Personal information
- Full name: Luis Alberto Díez Ocerín
- Date of birth: 9 July 1992 (age 33)
- Place of birth: Santander, Spain
- Height: 1.78 m (5 ft 10 in)
- Position: Midfielder

Team information
- Current team: Víkingur Ó.

Youth career
- Racing Santander

Senior career*
- Years: Team / Apps / (Gls)
- 2009–2013: Racing B / 87 / (14)
- 2011: Racing Santander / 2 / (0)
- 2013–2014: Sestao / 30 / (1)
- 2014–2015: Sporting B / 29 / (3)
- 2015–2016: Zira / 32 / (5)
- 2016: Escobedo / 2 / (3)
- 2016–2017: Orihuela / 9 / (1)
- 2017–2018: CD Azuqueca
- 2018: Mons Calpe / 4 / (0)
- 2018–2019: Chieti
- 2020–2021: Martina
- 2021: Real Potosí / 2 / (0)
- 2021–2022: Sulmona
- 2022: Terracina
- 2022: Teramo
- 2023: Bruno's Magpies / 9 / (0)
- 2023: Toma Maglie
- 2024–: Víkingur Ó. / 32 / (8)

= Tato (footballer, born 1992) =

Spanish footballer

Luis Alberto Díez Ocerín (born 9 July 1992), commonly known as Tato, is a Spanish footballer who plays for Víkingur Ólafsvik as a midfielder.

==Football career==
Born in Santander, Cantabria, Tato was a product of hometown club Racing de Santander's youth ranks. He made his senior debuts with the reserves in the 2009–10 campaign, aged only 17, in Segunda División B.
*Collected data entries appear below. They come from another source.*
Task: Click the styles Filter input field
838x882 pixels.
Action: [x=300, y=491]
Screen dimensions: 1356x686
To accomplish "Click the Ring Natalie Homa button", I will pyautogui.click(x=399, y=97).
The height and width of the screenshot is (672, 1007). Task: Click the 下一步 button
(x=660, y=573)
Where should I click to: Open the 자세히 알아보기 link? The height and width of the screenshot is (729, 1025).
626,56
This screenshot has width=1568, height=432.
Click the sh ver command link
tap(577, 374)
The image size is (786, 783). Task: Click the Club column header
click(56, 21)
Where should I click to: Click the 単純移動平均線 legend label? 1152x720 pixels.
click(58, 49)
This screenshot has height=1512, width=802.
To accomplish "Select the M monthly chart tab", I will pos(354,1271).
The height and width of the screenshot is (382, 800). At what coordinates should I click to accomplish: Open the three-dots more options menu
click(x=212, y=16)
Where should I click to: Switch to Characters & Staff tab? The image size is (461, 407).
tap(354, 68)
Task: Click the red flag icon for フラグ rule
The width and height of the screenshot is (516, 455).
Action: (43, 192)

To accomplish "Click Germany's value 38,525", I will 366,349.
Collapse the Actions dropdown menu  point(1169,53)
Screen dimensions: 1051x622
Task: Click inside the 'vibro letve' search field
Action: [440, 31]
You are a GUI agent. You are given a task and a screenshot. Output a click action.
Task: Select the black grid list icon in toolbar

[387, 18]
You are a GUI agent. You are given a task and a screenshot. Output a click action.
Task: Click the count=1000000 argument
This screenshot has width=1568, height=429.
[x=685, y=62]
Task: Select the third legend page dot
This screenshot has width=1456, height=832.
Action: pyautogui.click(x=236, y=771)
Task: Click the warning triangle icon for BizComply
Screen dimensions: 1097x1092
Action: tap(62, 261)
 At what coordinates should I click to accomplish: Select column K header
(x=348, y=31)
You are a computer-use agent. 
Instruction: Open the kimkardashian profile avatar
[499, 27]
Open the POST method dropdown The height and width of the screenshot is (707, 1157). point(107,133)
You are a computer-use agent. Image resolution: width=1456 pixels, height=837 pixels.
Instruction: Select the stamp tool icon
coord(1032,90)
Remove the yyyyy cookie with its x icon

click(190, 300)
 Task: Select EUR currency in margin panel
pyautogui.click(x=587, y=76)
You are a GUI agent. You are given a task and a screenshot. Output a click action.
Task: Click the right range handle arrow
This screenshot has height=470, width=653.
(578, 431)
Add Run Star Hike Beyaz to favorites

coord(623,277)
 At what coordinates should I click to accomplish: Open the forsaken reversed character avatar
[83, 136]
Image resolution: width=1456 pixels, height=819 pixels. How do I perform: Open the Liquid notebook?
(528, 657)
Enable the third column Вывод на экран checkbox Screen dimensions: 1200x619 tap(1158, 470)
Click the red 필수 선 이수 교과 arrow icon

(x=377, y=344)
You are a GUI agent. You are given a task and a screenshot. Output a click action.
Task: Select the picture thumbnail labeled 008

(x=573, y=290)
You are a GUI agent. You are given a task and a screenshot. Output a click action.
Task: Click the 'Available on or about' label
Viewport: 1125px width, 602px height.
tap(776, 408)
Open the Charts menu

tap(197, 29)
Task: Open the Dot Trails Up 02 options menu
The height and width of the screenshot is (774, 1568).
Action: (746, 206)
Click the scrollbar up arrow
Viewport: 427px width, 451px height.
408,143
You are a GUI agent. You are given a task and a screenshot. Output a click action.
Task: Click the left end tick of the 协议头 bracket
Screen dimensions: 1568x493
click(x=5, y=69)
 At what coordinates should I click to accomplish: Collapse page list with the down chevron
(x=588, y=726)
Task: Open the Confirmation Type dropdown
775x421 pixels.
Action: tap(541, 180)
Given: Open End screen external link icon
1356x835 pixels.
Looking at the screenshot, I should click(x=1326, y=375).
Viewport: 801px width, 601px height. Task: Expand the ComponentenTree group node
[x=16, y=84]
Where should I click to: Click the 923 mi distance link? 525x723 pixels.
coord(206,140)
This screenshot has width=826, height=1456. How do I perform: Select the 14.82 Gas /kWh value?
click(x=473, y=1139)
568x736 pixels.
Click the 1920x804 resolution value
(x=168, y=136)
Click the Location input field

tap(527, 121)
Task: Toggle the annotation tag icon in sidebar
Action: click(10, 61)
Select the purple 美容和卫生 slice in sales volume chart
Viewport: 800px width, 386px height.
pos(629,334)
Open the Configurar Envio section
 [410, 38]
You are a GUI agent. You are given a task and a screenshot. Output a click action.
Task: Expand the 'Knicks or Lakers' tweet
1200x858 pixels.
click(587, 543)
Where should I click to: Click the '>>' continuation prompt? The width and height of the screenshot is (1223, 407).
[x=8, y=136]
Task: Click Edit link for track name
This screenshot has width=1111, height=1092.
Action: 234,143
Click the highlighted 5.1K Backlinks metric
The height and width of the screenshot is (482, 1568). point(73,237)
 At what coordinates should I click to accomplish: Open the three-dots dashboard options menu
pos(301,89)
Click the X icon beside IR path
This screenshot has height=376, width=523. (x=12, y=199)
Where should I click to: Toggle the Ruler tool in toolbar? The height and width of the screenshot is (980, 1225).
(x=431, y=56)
Tato made his first-team – and La Liga – debut on 6 March 2011, playing the last two minutes in a 1–3 home defeat against Real Madrid. He spent the vast majority of his spell registered with the B-side, however.

On 26 June 2013, Tato signed with Sestao River Club in Segunda División B. After featuring regularly for the Basques he moved to another reserve team, Sporting de Gijón B in the same level.

On 23 May 2016, Zira FK announced that Tato had left the club after one season in the Azerbaijan Premier League. On 23 September he returned to his home country, signing for UM Escobedo.